My Lords, first, I thank the noble Lord, Lord Beecham, very much for his constructive approach and say that it is certainly not my intention not to engage on this between Committee and Report. I think that I indicated that on the previous amendment, which he so eloquently moved. I am very happy to engage with noble Lords.
I would like to say one or two things in response to the debate, and I thank the noble and learned Lord, Lord Judge, who has been totally consistent on this issue and obviously speaks from great experience. Contrary to what my noble friend Lord True thought there is a history to this, not just from going back as far as Henry VIII. Successive Governments have indulged in this. I appreciate that that does not make it right, but I have done a little research with my team. The Housing and Regeneration Act 2008, the Local Democracy, Economic Development and Construction Act 2009 and the Greater London Authority Act 1999, just in this area, have powers wider than those in the Bill. My noble friend Lady Cumberlege referred to how important the Localism Act is; I quite agree but there are wider powers in that Act, which was passed under the coalition Government. I appreciate that that does not make it right, but I want to establish the point that a certain degree of consistency would be welcome on these issues.

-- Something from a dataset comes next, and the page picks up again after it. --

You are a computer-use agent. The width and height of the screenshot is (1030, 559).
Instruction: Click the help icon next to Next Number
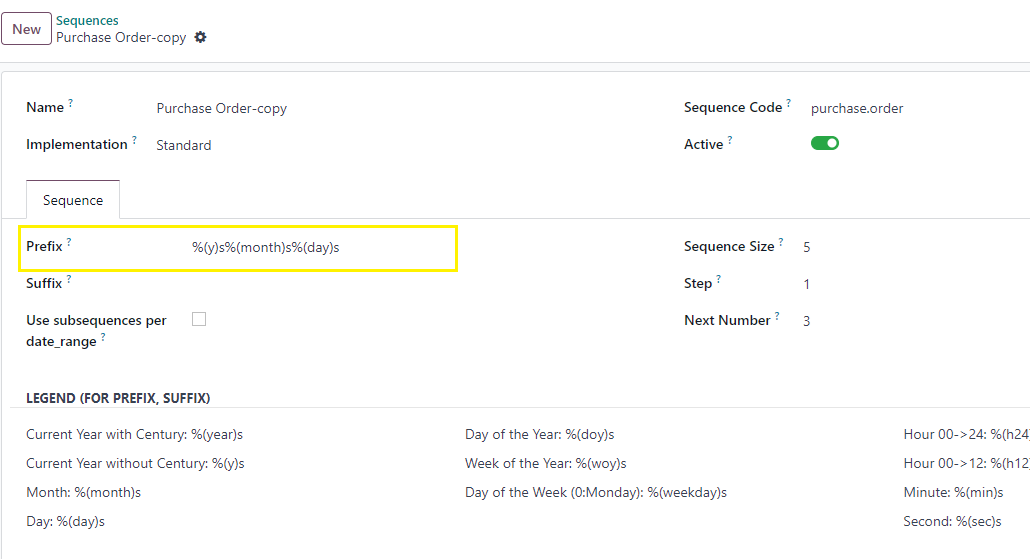point(776,315)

That said, I am very happy to engage positively in looking at how we move forward on this matter. I very much echo what the noble Lord, Lord Beecham, said about the way that the Committee has proceeded in a consensual way for the most part. We have not always agreed on issues but we have certainly disagreed agreeably as we have gone through the Bill. I am certainly happy to engage with noble Lords between now and Report in looking at this matter.
We have to keep this in perspective. However, if noble Lords can provide examples of where this provision has been misused in relation to any of that legislation, which, as I say, goes back a considerable way, or examples of where any Government have used it improperly, that would strengthen the case for looking at it further. This measure also does not give the Secretary of State the power that has been suggested; it is subject to an affirmative resolution, which means that it has to be presented to both Houses with a full explanation and carried by both Houses. That said, I understand the points that have been made during the debate. I thank those who have participated: the noble Lord, Lord Thomas of Gresford, my noble friend Lord True and the noble Lords, Lord Stunell and Lord Shipley, as well as my noble friend Lady Cumberlege and the noble and learned Lord, Lord Judge, who put their names to this measure. I also thank the noble Lord, Lord Beecham. Given the assurance I have just provided, I ask noble Lords not to press this measure.